ARTICLE
## BEGIN
In an example embodiment, a method of performing a health check on a process integration (PI) component is provided. A PI health check scenario is loaded into the PI component, the PI health check scenario including a reference to a list of checks. The PI health check scenario is then executed using the PI component, causing one or more checks in the list of checks to be performed at a predetermined frequency. The system can then automatically determine if one or more of the one or more checks fail.

Description

TECHNICAL FIELD

This document generally relates to systems and methods for use with process integration components. More specifically, this document relates methods and systems for performing a health check on a process integration component.

BACKGROUND

Enterprise resource planning (ERP) systems allow for the integration of internal and external management information across an entire organization, including financial/accounting, manufacturing, sales and service, customer relationship management, and the like. The purpose of ERP is to facilitate the flow of information between business functions inside the organization and management connections to outside entities. One commonly used component in an ERP system is a process integration (PI) component. The PI component coordinates how various process components exchange data with one another.

BRIEF DESCRIPTION OF DRAWINGS

The present disclosure is illustrated by way of example and not limitation in the figures of the accompanying drawings, in which like references indicate similar elements and in which:

FIG. 1 is a block diagram of an application system, in accordance with an example embodiment.

FIG. 2 is a diagram illustrating a process integration (PI) component, in accordance with an example embodiment.

FIG. 3 is a flow diagram illustrating a method, in accordance with an example embodiment, of performing a health check on a PI component.

FIG. 4 is a flow diagram illustrating a method, in accordance with an example embodiment, of performing a system landscape directory (SLD) connection test.

FIG. 5 is a flow diagram illustrating a method, in accordance with an example embodiment, of checking message processing in a PI system.

FIG. 6 is a flow diagram illustrating a method, in accordance with an example embodiment, of performing basic technical checks for a PI system.

FIG. 7 is a flow diagram illustrating a method, in accordance with an example embodiment, of checking technical aspects of a user.

FIG. 8 is a flow diagram illustrating a method, in accordance with an example embodiment, of automatically troubleshooting a problem with the internet communication management (ICM).

FIG. 9 is a flow diagram illustrating a method, in accordance with an example embodiment, of automatically troubleshooting a problem with a web service runtime.

FIG. 10 is an interaction diagram illustrating a method, in accordance with an example embodiment, of performing a PI health check.

FIG. 11 is a block diagram of a computer processing system at a server system, within which a set of instructions may be executed for causing the computer to perform any one or more of the methodologies discussed herein.

DETAILED DESCRIPTION

The description that follows includes illustrative systems, methods, techniques, instruction sequences, and computing machine program products that embody illustrative embodiments. In the following description, for purposes of explanation, numerous specific details are set forth in order to provide an understanding of various embodiments of the inventive subject matter. It will be evident, however, to those skilled in the art, that embodiments of the inventive subject matter may be practiced without these specific details. In general, well-known instruction instances, protocols, structures, and techniques have not been shown in detail.
While the following description will describe various embodiments related to an enterprise resource planning (ERP) system, one of ordinary skill in the art will recognize that the claims should not be limited to merely ERP embodiments, as the solution described herein could apply to other systems such as Customer Relationship Management (CRM) systems, Supplier Relationship Management systems (SRM), or any other system having a process integration (PI) component.
## END
RECORD EXTRACTS
## BEGIN
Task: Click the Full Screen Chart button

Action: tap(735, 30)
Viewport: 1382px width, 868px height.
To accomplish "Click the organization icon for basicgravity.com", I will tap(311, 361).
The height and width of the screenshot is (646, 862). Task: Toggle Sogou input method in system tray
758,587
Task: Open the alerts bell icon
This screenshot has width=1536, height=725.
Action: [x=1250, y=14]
## END
## BEGIN
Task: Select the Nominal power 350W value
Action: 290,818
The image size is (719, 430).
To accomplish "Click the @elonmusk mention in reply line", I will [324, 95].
## END
TASK LIST
**A.** In the patent text, what does the PI component coordinate?
**B.** Quote the patent text, taking everything from "FIG. 8 is a" down to "methodologies discussed herein.".

COMPLETED EXERCISE
**A.** How various process components exchange data with one another.

**B.**
FIG. 8 is a flow diagram illustrating a method, in accordance with an example embodiment, of automatically troubleshooting a problem with the internet communication management (ICM).

FIG. 9 is a flow diagram illustrating a method, in accordance with an example embodiment, of automatically troubleshooting a problem with a web service runtime.

FIG. 10 is an interaction diagram illustrating a method, in accordance with an example embodiment, of performing a PI health check.

FIG. 11 is a block diagram of a computer processing system at a server system, within which a set of instructions may be executed for causing the computer to perform any one or more of the methodologies discussed herein.